Вскоре после его проводов выписался из больницы Малинка. Он демобилизовался из армии и остался в Камышном. Кое-кто говорил, что остался он из-за Жени, намерен предложить ей руку и сердце, но никто, однако, не понимал, кроме самого Малинки, насколько беспочвенны, безнадежны его мечты жениться на ней. Уйдя с больничной койки здоровым, бодрым и молодым, Малинка снова стал для нее, как все другие. Женя вылечила его и, выписав из больницы, как бы выписала его из своего сострадательного сердца.

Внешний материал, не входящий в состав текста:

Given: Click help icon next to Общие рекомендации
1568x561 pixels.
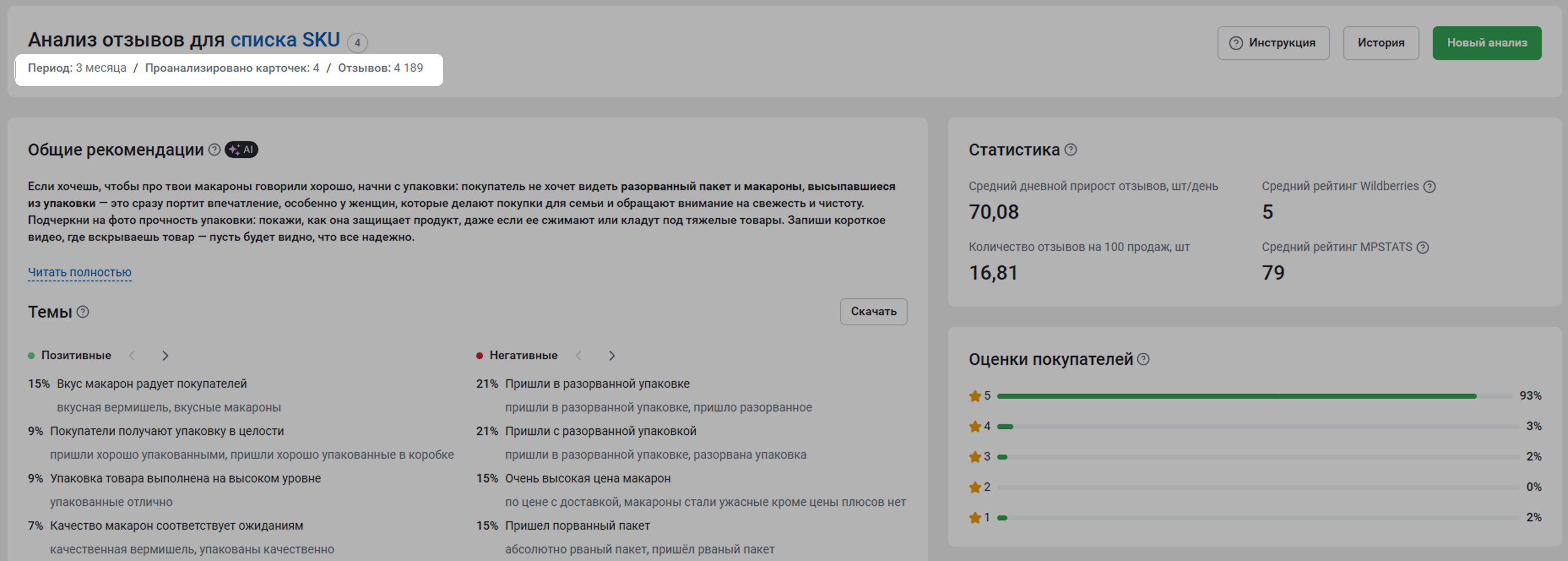Looking at the screenshot, I should [x=214, y=149].
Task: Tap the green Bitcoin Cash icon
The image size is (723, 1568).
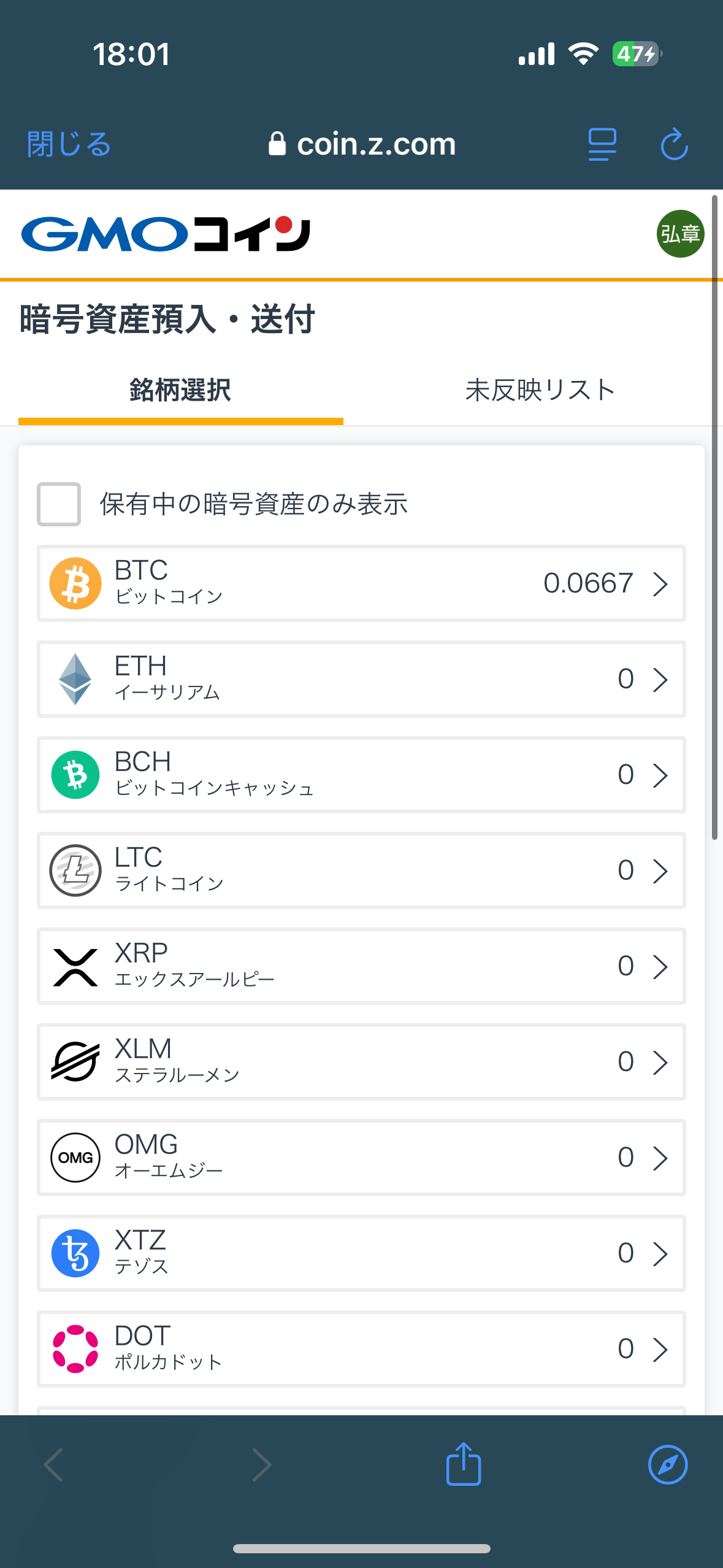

День выписки Малинки был ознаменован своего рода торжеством — как раз пригнали в больницу санитарную автомашину на вечное пользование. Местных шоферов поблизости не оказалось, и Малинке было разрешено совершить пробный рейс. Бледный от волнения и опасения — новая машина, чем чёрт не шутит, не все пригнано, может не завестись,— Малинка, прихрамывая, посуетился вокруг нее, попинал скаты, раза три поднимал капот и лез в нутро, поводя носом из стороны в сторону, почти касаясь деталей. Наконец, забравшись в кабину, он запустил мотор. Женю посадил рядом с собой, санитаркам приказал лезть в кузов, и всей компанией гордо двинулись вдоль поселка, туда и обратно. Рейс был показательным во всех отношениях – вчерашний почти инвалид демонстрировал свое возвращение к труду.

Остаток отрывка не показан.